# REQUIRED WORK
Work through the data below and copy out every line where "avatar" is found.

================

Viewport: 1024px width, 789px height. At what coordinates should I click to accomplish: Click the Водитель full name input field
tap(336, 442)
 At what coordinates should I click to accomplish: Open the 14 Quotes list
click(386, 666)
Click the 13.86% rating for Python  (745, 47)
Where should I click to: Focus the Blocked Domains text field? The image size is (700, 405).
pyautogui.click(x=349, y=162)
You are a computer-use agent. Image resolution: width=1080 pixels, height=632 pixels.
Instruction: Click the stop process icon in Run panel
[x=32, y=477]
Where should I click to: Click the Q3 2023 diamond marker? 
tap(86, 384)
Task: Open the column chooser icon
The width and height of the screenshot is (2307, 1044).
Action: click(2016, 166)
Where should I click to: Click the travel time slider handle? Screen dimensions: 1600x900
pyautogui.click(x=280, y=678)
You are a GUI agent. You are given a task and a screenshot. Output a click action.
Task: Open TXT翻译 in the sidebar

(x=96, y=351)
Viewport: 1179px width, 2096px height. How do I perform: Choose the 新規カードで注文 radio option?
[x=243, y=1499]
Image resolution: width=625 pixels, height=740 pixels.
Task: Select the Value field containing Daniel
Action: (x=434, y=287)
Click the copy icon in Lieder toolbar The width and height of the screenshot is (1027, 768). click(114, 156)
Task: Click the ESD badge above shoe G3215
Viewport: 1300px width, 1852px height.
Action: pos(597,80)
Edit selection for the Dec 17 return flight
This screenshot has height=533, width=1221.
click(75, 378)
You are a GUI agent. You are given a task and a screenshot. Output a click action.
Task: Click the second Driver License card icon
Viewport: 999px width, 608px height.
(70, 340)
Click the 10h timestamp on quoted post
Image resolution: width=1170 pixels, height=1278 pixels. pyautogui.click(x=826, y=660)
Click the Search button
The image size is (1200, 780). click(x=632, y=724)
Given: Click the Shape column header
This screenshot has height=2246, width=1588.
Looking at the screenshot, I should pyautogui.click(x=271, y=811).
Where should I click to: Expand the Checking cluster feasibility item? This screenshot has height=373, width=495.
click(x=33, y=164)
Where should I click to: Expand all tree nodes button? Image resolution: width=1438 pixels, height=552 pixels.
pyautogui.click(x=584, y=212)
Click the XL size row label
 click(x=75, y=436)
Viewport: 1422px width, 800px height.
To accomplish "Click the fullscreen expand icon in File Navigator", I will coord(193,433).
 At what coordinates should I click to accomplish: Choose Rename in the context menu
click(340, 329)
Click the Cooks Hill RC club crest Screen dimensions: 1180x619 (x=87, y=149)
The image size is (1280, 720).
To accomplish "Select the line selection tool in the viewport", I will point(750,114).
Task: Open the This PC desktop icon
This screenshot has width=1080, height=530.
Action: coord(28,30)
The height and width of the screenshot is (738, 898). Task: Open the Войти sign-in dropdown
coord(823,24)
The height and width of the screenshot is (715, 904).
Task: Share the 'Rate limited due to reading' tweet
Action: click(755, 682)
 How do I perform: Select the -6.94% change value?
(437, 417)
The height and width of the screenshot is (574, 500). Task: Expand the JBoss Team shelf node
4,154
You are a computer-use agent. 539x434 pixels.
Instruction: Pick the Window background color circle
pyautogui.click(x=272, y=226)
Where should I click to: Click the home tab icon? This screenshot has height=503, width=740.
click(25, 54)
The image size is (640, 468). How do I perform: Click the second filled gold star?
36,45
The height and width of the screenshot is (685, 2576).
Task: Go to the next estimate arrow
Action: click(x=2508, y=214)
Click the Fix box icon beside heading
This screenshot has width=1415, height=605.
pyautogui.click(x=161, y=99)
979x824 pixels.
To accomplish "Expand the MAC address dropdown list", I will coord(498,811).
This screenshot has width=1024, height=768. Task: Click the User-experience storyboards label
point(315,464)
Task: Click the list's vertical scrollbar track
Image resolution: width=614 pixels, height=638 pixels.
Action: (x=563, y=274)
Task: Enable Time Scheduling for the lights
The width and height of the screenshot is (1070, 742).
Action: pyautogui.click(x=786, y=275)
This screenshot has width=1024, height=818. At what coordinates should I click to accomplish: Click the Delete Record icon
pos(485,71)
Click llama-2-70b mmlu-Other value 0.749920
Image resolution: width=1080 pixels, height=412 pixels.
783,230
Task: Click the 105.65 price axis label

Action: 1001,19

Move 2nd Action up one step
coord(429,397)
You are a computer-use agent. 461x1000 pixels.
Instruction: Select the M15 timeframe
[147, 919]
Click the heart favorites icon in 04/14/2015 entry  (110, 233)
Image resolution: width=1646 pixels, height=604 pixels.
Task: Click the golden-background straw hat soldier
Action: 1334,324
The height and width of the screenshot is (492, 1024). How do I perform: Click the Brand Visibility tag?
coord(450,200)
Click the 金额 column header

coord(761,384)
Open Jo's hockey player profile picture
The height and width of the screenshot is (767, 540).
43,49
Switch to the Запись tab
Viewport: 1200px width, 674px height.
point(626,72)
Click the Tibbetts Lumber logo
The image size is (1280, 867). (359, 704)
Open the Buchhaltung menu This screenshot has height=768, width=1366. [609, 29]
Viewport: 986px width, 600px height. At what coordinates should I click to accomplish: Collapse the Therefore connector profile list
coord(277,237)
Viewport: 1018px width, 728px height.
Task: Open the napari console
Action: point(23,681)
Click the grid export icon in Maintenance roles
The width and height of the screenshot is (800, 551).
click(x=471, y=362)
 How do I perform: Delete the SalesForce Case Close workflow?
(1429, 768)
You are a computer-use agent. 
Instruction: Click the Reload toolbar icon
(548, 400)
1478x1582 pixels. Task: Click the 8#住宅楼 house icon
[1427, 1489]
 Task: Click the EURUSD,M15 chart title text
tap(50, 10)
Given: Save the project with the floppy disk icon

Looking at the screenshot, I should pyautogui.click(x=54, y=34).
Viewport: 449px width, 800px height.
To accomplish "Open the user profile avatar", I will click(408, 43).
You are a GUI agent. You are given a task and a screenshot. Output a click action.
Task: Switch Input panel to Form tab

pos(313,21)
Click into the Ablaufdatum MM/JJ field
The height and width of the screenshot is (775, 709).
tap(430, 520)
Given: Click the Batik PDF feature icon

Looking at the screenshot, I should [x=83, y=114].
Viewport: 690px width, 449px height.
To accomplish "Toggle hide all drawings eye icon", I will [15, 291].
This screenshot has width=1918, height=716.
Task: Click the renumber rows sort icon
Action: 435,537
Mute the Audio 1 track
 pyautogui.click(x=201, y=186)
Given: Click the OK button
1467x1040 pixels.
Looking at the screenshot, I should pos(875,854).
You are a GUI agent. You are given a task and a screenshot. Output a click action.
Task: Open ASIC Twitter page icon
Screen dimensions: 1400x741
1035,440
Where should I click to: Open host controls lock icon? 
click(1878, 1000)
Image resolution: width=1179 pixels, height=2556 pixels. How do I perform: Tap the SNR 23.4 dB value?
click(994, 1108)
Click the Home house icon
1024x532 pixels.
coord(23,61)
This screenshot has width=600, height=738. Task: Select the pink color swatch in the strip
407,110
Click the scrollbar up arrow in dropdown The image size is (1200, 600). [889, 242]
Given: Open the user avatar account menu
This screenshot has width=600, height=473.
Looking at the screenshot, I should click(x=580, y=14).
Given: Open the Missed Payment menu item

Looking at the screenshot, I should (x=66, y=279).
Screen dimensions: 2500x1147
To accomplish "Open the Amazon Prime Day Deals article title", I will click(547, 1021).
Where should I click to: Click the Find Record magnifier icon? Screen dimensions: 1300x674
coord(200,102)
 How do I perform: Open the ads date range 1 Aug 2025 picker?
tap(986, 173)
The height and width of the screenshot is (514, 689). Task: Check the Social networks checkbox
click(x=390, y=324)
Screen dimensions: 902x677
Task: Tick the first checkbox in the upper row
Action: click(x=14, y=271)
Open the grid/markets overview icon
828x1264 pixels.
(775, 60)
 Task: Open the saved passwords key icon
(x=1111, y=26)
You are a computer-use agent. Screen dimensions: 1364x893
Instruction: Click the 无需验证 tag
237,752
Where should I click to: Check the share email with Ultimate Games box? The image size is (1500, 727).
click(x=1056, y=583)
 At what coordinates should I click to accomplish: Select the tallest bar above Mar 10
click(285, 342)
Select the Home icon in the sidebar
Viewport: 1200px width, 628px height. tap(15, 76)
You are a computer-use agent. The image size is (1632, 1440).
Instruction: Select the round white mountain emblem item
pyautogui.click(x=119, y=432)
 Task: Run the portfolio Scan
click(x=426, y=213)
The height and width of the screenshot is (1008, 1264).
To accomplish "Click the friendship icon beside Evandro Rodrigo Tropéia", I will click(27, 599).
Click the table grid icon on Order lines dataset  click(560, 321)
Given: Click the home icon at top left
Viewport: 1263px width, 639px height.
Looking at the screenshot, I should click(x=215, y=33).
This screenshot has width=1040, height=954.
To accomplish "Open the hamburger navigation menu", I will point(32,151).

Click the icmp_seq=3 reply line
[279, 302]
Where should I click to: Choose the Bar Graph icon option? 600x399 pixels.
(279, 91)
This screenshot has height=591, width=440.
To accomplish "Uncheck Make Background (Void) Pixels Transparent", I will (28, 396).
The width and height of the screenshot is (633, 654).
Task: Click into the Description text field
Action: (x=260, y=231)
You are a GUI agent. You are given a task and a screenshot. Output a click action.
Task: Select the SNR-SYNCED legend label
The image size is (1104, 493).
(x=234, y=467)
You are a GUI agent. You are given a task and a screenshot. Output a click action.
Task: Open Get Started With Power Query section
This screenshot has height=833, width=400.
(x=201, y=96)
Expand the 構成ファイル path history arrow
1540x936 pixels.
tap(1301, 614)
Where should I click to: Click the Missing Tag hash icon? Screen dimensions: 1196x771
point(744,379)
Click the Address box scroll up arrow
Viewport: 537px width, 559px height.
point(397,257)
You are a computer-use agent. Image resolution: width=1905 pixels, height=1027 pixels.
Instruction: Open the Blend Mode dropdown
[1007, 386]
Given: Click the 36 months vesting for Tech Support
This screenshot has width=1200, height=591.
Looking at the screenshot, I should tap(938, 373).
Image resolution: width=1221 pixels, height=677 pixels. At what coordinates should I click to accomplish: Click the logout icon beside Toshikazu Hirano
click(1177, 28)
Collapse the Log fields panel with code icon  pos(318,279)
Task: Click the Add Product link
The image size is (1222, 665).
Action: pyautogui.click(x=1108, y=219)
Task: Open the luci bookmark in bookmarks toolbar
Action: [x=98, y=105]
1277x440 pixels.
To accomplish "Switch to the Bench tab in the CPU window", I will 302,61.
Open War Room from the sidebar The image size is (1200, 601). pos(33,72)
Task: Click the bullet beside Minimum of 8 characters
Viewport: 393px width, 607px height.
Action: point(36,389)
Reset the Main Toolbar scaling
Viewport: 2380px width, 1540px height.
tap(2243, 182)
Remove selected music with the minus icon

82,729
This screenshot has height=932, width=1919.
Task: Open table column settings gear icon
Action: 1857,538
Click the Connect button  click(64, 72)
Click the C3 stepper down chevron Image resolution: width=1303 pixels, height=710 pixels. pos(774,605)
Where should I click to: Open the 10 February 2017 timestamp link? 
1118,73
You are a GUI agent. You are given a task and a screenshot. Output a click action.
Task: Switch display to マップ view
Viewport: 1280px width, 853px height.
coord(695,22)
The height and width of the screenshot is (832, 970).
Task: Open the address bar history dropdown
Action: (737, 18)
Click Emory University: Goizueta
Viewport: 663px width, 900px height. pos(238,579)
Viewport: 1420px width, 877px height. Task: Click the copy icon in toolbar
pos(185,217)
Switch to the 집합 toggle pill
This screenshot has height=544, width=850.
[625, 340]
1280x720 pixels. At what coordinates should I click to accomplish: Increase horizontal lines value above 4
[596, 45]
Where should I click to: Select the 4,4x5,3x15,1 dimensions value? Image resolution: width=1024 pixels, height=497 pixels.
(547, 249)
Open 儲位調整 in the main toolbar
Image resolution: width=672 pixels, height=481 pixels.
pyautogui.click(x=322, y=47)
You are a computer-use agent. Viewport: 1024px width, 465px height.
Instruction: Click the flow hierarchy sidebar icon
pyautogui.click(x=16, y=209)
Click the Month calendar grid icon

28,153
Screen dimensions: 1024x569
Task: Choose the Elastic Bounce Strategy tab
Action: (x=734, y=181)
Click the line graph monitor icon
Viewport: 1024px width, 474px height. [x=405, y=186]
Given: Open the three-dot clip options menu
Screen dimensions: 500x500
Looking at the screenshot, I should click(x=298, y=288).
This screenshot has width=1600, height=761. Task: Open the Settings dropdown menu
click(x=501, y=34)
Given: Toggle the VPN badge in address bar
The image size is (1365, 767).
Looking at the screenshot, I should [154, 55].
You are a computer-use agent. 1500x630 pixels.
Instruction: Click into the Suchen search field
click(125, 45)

================

# RESPONSE AREA
To accomplish "Open the user profile avatar", I will click(408, 43).
Given: Open the user avatar account menu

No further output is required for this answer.